Minister Azan was interviewed on Tuesday, May 14, 2013 and submitted the following responses to the team:


"Discussion was held between himself and Mayor Barnswell concerning vendors plying their goods (haberdashery items) on the streets and the need to build shops to accommodate said vendors. In the discussion the mayor had indicated the inability of the Council to finance the proposed venture;


"The contractor, Mr Bryant, raised the question of the shops with him and he indicated to Mr Bryant that he had discussions with Mayor Barnswell.


"On return to Spalding on the 4th September 2012, the contractor had presented to him a model shop which he suggested could be used. He telephoned Mayor Barnswell later that night and indicated that all was looking good.


"On the 5th of September, 2012 discussions were held with the Council and Contractor Bryant at the Spalding Market, in respect to the use of a joint venture approach (Council/Contractor Bryant) to be used to construct the temporary shops, also on the 5th of September, 2012 the haberdashery vendors plying their wares on the streets sought audience with Hon Mr Azan and indicated that they were given a deadline to be off the streets and indicated a willingness to occupy and pay a fee of $5,000 per month for the shops.


He stated that following questions from the vendors as to where they could do the registration, he gave permission for his Constituency Office to be used as a temporary facility for the registration of vendors interested in occupying the temporary shops.


"The Hon Mr Azan, MP stated that the potential vendors for the temporary shops to be constructed had selected the Secretary at his constituency office to oversee the registration process and to temporarily collect the rental fee;


"He stated that the Hon Prime Minister, who was at the opening ceremony of the Spalding Market on the 5th of September, 2012, had suggested that there should be a two weeks' grace period for vendors in respect of the payment of market fees:


"He stated that a meeting was held at the office of the CPC on the 20th of September, 2012 to discuss the matter of the Spalding market.
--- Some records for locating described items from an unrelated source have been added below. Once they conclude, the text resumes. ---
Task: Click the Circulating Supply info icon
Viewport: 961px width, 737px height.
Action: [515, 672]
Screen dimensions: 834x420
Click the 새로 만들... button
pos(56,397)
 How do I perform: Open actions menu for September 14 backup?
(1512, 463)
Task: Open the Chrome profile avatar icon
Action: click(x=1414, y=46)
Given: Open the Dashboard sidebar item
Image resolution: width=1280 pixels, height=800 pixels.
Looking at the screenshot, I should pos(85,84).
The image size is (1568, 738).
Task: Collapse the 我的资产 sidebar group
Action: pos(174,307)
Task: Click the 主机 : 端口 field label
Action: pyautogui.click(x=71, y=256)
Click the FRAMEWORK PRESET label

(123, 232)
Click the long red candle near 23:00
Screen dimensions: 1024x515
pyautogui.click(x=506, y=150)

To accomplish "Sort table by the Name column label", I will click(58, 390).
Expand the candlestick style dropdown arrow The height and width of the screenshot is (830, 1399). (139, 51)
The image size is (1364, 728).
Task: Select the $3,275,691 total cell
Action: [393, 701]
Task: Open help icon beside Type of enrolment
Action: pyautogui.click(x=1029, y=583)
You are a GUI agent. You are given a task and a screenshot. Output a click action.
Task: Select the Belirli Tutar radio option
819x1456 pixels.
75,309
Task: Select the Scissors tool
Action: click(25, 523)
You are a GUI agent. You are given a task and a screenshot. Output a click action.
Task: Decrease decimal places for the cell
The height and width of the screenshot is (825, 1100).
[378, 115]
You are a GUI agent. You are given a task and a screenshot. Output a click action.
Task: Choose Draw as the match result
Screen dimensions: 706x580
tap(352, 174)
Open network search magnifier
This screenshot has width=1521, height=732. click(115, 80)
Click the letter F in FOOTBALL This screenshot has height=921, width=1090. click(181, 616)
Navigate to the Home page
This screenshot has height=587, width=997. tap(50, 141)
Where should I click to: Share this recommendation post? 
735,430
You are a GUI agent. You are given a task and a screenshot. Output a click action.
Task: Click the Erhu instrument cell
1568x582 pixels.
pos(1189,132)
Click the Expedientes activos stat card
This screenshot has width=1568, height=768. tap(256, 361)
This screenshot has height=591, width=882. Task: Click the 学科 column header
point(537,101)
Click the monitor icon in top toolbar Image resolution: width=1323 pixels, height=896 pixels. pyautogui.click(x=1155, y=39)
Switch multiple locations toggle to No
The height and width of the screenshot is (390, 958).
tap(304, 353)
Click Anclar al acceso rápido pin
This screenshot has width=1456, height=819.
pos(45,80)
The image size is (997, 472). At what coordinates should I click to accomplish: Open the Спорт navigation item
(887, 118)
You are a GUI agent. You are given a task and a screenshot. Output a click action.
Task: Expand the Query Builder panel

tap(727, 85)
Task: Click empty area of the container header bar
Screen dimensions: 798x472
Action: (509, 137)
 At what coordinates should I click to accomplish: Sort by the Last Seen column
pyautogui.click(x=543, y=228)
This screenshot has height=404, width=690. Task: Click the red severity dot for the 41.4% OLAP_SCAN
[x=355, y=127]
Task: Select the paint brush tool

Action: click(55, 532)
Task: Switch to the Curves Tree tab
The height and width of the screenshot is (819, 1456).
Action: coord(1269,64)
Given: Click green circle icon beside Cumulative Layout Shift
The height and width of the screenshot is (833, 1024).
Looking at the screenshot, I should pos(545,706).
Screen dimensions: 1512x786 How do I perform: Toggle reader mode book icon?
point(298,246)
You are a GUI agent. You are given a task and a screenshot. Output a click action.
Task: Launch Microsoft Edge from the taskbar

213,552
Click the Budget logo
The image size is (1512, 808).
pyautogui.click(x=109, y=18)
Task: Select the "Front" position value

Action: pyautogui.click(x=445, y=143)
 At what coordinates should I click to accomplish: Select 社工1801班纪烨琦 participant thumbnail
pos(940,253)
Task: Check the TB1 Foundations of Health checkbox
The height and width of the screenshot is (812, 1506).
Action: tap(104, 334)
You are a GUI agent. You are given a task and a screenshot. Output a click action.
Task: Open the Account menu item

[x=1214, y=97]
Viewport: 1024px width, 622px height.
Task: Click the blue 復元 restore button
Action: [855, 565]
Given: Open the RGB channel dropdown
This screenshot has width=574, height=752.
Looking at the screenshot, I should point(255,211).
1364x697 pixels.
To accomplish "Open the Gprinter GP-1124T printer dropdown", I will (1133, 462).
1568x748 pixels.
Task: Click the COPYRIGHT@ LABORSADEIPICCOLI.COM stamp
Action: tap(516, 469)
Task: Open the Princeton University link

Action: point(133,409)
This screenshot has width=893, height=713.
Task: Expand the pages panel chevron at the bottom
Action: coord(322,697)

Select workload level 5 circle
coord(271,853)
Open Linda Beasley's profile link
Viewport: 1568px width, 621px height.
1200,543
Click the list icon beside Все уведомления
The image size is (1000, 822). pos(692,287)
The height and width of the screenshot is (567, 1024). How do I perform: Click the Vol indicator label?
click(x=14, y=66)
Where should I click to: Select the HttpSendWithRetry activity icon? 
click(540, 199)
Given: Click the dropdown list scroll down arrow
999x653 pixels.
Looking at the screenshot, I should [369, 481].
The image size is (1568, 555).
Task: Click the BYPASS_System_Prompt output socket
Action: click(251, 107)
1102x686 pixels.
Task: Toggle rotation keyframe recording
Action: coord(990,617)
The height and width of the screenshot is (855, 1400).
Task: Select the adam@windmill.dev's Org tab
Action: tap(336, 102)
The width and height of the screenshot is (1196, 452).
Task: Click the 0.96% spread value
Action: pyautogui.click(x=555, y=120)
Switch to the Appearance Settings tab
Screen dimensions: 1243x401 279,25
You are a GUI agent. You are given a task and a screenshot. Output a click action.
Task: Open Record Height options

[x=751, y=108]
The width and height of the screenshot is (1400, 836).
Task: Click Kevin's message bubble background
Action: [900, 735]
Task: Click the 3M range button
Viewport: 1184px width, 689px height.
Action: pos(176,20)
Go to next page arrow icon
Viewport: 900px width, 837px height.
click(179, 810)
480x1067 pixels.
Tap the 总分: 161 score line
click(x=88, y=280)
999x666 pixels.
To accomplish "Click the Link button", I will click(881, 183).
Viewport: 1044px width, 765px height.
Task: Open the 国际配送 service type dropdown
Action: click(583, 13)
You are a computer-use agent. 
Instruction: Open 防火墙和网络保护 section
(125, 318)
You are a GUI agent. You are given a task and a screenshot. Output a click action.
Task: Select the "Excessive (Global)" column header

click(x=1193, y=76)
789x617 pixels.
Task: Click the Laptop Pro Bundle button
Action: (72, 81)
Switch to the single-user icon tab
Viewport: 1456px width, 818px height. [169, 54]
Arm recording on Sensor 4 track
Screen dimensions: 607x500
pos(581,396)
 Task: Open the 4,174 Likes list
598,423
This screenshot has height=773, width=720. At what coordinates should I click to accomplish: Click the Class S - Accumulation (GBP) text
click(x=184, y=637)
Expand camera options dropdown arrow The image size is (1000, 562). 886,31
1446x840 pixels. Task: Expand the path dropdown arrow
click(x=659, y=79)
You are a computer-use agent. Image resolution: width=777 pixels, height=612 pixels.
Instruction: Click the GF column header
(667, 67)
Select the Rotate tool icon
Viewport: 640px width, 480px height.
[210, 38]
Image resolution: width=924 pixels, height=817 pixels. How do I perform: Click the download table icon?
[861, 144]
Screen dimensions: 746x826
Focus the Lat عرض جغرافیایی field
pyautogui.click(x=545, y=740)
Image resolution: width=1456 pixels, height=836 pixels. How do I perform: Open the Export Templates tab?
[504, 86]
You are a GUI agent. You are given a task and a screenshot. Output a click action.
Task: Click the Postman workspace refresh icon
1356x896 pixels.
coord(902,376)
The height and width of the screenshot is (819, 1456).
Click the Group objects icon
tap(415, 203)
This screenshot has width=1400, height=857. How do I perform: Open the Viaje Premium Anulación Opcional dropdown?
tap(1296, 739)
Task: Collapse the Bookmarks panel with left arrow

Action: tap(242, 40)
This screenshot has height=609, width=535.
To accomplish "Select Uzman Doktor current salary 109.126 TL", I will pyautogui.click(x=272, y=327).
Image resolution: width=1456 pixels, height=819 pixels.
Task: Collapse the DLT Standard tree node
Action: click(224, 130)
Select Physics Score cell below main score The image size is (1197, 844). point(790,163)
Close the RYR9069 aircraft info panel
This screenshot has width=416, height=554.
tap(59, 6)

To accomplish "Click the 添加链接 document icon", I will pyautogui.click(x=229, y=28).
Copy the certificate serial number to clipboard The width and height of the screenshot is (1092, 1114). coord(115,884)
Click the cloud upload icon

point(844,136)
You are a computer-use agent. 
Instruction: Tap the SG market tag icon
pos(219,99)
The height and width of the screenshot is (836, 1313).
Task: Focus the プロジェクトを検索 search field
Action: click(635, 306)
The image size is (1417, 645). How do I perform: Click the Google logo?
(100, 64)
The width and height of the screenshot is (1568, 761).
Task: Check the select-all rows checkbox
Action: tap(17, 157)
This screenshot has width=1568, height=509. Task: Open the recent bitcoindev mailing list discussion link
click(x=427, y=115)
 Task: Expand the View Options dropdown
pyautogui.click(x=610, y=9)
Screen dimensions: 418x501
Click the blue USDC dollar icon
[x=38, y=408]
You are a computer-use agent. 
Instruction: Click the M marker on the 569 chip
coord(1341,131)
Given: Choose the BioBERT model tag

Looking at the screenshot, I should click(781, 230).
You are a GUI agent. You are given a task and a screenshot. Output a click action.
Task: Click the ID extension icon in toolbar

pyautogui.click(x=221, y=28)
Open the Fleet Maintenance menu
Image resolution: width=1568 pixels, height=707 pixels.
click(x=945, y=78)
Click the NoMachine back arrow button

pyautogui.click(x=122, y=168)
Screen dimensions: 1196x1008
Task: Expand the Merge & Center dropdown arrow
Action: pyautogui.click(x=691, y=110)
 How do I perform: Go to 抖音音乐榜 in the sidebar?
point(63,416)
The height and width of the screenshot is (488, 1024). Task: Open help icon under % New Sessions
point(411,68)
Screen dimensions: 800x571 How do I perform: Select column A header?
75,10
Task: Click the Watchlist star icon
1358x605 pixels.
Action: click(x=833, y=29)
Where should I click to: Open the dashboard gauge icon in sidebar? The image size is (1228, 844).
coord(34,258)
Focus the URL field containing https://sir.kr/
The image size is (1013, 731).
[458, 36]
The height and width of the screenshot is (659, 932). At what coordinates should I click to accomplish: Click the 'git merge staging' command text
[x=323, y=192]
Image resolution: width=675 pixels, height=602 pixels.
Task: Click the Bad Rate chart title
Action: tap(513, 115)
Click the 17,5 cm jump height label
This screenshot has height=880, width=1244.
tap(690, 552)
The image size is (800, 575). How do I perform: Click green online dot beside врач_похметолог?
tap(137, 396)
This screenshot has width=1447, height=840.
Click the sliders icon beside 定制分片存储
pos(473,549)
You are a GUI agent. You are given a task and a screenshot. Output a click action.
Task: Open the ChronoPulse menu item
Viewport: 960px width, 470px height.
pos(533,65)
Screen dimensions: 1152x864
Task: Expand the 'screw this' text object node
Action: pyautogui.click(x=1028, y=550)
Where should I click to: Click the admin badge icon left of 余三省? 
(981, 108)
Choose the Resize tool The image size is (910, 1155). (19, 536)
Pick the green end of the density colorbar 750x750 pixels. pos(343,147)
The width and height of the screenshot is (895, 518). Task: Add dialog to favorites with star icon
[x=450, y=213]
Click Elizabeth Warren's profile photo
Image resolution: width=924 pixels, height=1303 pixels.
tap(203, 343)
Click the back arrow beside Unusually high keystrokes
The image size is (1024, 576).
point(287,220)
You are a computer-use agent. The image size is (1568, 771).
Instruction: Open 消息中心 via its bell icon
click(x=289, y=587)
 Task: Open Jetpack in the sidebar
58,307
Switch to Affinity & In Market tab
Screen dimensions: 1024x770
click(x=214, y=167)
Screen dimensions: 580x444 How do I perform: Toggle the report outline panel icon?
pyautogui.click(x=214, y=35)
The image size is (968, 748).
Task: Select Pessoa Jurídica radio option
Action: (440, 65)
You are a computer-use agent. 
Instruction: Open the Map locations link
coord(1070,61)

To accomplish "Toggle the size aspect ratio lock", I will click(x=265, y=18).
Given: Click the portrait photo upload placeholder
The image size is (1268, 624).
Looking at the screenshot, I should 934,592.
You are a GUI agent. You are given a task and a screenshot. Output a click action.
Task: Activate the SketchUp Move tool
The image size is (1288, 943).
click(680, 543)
The meeting was held, among other things, to discuss a proposal prepared by the CSM having to do with the staffing of the Spalding Market. The CSM was not present at that meeting. He left the meeting thinking that the Council would assume full control of the shops and it was not until he received a call from the Gleaner that he realised that people were still paying rent.


"He categorically stated that at no time did he instruct Mr Bryant to construct the shops. In discussions with Mr Bryant, he indicated that he would have discussions with the Mayor and then get back to him. The Mayor had indicated to him that it was not a bad idea but the Contractor went ahead and built the shops without approval", the report said.